In the weeks since I have posted, I hooked up the sawmill area to DC and ran some trains. I did have a short when one switch was thrown in one direction, but I quickly found where a had the wrong wires connected to each other; and the saw mill area ran well on DC.
Once I knew it was working on DC, I disconnected the DC, and hooked it up to the main buss for the DCC. after that is is working as expected, so the sawmill area in on lone.
Since then I have been cutting material to fill in the holes between the cookie cutter road bed in preparation for some basic scenery in front of the rear track. Behind the rear track, we are not doing anything yet, cause if we rebuild the upper deck as planned to provide a better approach to the Montegle/ Altimont area, We will be able to make the sawmill scene deeper.
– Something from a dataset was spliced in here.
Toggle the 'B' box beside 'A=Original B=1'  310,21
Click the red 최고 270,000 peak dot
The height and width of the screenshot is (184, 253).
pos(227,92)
The first picture shows the main line , the company store, and the track into the sawmill complex. the track with the log cars on it leads to the company store and some warehouses. the track parallel to it at the back of the scene leads to the lumber loading area.
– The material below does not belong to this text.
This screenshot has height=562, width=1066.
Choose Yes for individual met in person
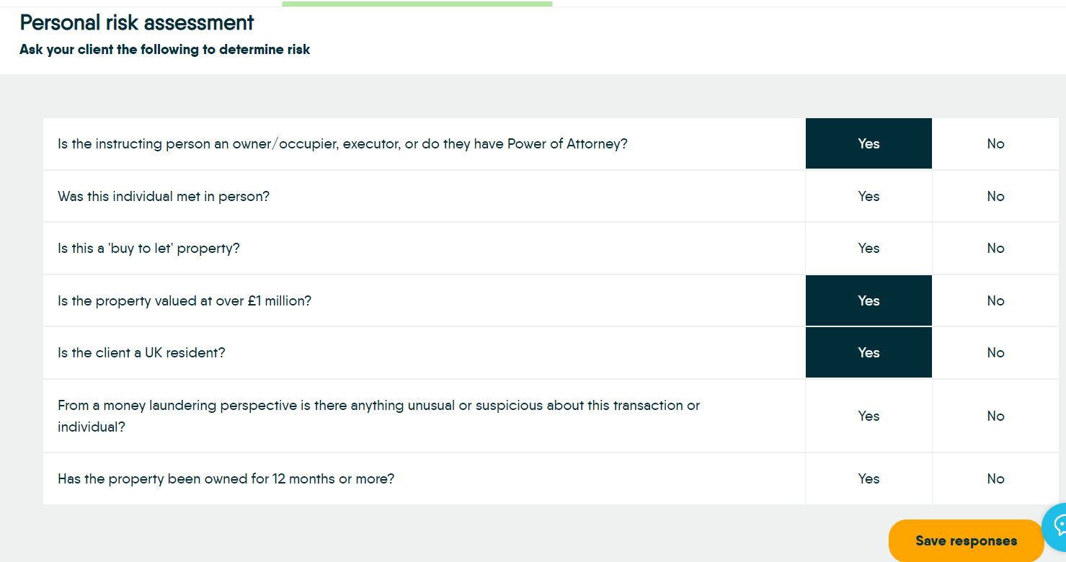click(x=869, y=196)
the second photo shows the bridge where the mainline crosses the log pond. Note the other bridge over the log pond, temporally propped up with scrap lumber. that bridge leads to a crossing across the main line and then to Patterson #1, the smallest of the H. E. Patterson Goal and Lumber company's 3 mines. the track over by the level will lead to a hidden storrage area where empty log cars can be stored, or full log trains can be moved to get them out of the way of trains switching the mine.
The third photo shows Patterson #1, an AHM old time coal mine, and J. E. Patterson Coal & Lumber Co. # 43 a Proto 2000 USRA 0-6-0 with DCC and sound. It ate my train budget for an entire year, but is was well worth it, as it looks and sounds great, and is the best behaved locomotive on the club layout.
I still have some rough spots to iron out on the handlaid switches,
I was taught to build the switch without guard rails, and to run it for a while without guard rails, tweaking it to be as reliable as possible, before adding guard rails, as guard rails can mask some problems with switch geometry. In any case the handlaid track is close to done here, so I am thinking about what to do next. Perhaps a passenger station near the big yard.